Which lines in the rows below contain the word "This"? Extract each of those lines in full.

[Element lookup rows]
***

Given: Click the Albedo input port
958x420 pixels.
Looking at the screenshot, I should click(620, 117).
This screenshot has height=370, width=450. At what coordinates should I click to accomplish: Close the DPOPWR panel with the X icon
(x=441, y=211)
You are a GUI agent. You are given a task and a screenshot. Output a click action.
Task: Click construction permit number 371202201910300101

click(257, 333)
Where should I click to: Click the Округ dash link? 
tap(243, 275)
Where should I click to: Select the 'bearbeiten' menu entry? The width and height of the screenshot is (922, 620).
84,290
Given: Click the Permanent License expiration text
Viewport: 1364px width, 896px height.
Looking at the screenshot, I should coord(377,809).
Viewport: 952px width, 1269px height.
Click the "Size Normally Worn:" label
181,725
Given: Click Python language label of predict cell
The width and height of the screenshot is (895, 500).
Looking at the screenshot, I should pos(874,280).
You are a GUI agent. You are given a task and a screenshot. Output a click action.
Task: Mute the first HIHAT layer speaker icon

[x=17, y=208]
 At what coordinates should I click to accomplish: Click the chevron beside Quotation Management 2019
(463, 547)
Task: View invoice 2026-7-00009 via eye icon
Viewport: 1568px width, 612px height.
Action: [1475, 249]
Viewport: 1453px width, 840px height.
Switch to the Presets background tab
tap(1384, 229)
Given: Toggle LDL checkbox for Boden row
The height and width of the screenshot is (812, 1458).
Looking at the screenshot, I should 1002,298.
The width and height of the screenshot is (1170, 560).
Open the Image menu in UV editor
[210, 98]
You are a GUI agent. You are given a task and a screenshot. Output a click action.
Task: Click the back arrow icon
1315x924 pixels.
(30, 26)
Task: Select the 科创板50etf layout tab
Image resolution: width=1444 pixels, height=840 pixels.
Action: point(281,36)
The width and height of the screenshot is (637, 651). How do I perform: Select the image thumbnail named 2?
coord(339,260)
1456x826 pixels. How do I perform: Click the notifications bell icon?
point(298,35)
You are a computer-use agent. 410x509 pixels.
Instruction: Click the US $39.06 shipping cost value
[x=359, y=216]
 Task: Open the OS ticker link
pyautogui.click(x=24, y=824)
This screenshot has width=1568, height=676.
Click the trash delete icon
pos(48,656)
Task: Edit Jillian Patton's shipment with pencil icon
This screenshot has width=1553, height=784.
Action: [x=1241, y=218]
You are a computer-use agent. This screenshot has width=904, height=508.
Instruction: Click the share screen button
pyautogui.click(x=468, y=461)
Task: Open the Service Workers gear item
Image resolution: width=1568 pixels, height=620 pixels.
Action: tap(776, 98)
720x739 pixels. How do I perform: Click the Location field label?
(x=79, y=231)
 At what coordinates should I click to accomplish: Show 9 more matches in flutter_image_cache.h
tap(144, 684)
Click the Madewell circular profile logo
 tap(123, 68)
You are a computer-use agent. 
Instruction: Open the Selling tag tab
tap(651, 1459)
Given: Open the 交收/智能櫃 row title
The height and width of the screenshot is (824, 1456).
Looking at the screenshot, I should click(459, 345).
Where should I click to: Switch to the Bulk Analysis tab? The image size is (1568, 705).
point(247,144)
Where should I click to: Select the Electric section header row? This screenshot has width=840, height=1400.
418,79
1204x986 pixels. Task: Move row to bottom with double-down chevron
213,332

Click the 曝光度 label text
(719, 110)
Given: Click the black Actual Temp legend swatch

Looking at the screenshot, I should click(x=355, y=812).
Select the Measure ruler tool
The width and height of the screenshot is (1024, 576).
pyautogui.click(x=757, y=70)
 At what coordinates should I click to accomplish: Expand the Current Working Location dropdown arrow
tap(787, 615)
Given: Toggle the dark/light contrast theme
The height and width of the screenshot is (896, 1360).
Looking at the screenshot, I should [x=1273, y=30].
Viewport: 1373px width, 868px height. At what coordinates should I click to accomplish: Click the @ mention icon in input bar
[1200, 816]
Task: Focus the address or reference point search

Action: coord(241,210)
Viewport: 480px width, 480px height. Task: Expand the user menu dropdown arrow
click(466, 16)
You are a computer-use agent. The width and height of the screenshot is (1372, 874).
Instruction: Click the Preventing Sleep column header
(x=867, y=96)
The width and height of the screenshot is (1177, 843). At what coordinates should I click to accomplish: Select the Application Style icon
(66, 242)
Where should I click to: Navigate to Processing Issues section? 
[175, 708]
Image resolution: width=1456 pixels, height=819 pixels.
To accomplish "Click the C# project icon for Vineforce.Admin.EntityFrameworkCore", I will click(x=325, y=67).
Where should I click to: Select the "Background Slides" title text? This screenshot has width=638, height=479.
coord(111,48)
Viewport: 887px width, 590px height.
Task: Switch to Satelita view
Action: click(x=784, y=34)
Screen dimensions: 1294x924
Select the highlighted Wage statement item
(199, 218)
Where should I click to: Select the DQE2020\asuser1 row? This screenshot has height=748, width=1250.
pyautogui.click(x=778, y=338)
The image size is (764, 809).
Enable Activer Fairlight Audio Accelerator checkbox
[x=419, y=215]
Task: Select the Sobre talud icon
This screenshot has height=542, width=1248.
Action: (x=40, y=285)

***

• Right answer:
This screenshot has height=370, width=450. At what coordinates should I click to accomplish: Close the DPOPWR panel with the X icon
This screenshot has width=1568, height=676.
This screenshot has width=1553, height=784.
You are a computer-use agent. This screenshot has width=904, height=508.
Where should I click to: Select the Electric section header row? This screenshot has width=840, height=1400.
Where should I click to: Select the "Background Slides" title text? This screenshot has width=638, height=479.
Where should I click to: Select the DQE2020\asuser1 row? This screenshot has height=748, width=1250.
This screenshot has height=542, width=1248.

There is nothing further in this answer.